#### [Extract to read]

----------------------------------------

Monday, January 30, 2023

Errata

5:05 AM. And the brilliant Joan Baez is very much with us along with the aforementioned Buffy St. Marie and Duane Eddy, of course. My apologies to all. Steve

Sunday, January 29, 2023

Intersections

I received a beautifully crafted email Friday from my dear friend the photographer and writer Daryl Black. Her compelling essay was prompted by the death of David Crosby at 81. What followed was her heartfelt commentary on the importance of music in her life and that of her husband Fred a master weaver and true renaissance man. Music enhances their lives. It fills her office and accompanies the rhythm of Fred’s work at the loom. It’s odd that as a former singer and musician of nominal skill music does not surround me. I prefer quiet. I work without music. I drive without the radio or CDs playing. I can’t explain it since I love music. I even pick up the guitar once a year. At number 45 on my weekly 50 todos list is Learn Blues Guitar. That’s just below learn video editing. Both require more tenacity than I can muster.

Daryl recounts that Fred's musical claim to fame is when he was walking through the San Diego airport in his Navy blues and on his way to Southeast Asia. "He walked past a gentleman seated in the lounge, and realized it was David Crosby. He nodded and Fred nodded back. A passing, knowing glance" Oh, and Fred was carrying a banjo. Yet another Fred Black talent emerges. That encounter is the seed from which the following post grew.

I wrote Daryl a response to her thought-provoking examination of music enriching life. She made me wistful.

“Apparently, David Crosby’s passing struck a chord with you and Fred. Me too. Your touching essay may have prompted my blog subject today. When I look back to my folk singing years, nominally 1958 through 1964, I observe that my zigzag path brought me close to a bevy of folk luminaries. As a lesser light in the folk music world I hovered on the periphery, just close enough to glimpse some of the stars of the time. Those encounters were more numerous than I would have remembered unprompted. Thanks for the stroll down memory lane.

----------------------------------------

#### [Data section]
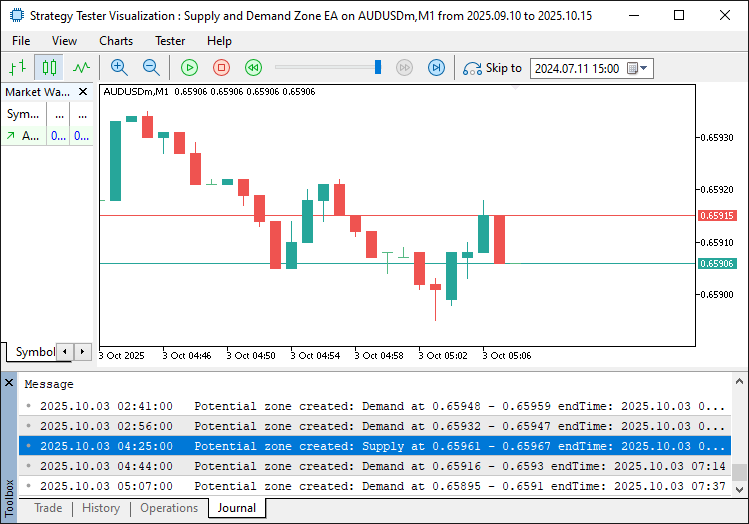Screen dimensions: 749x524
Task: Open the Charts menu
Action: (x=116, y=41)
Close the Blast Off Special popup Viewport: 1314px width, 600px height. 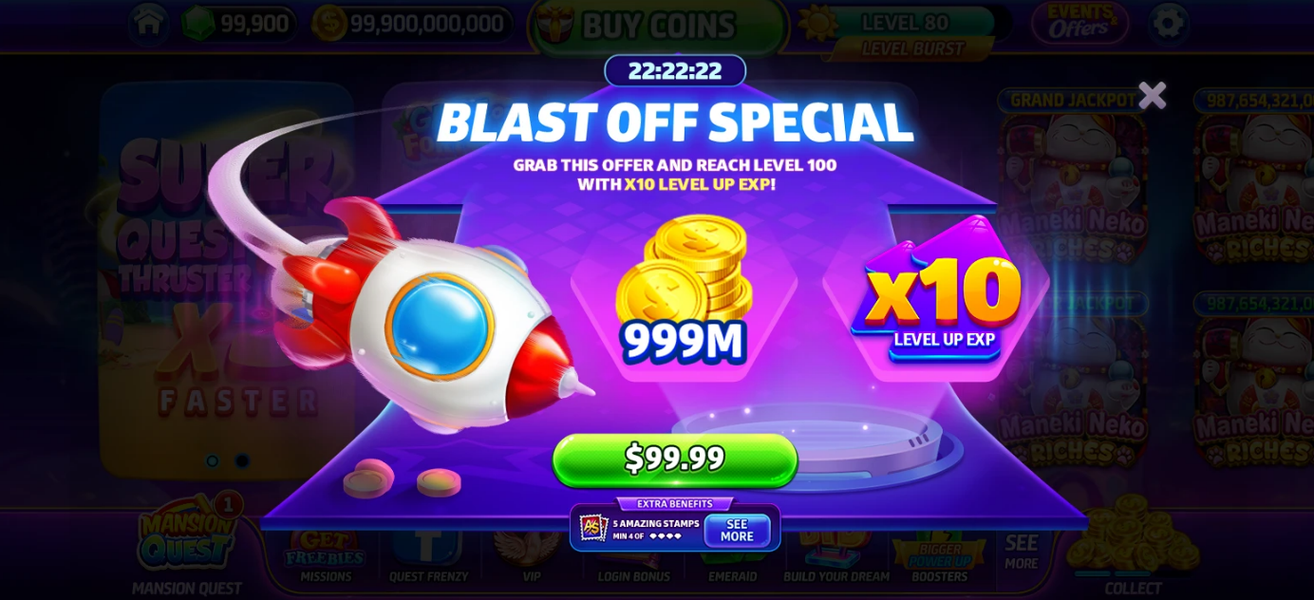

----------------------------------------

#### [Problem to solve]
Reproduce the blog post about music from "Daryl recounts that" up to and including "made me wistful.", switching "banjo" to "ukulele" each time it occurs.

#### [Response below]
Daryl recounts that Fred's musical claim to fame is when he was walking through the San Diego airport in his Navy blues and on his way to Southeast Asia. "He walked past a gentleman seated in the lounge, and realized it was David Crosby. He nodded and Fred nodded back. A passing, knowing glance" Oh, and Fred was carrying a ukulele. Yet another Fred Black talent emerges. That encounter is the seed from which the following post grew.

I wrote Daryl a response to her thought-provoking examination of music enriching life. She made me wistful.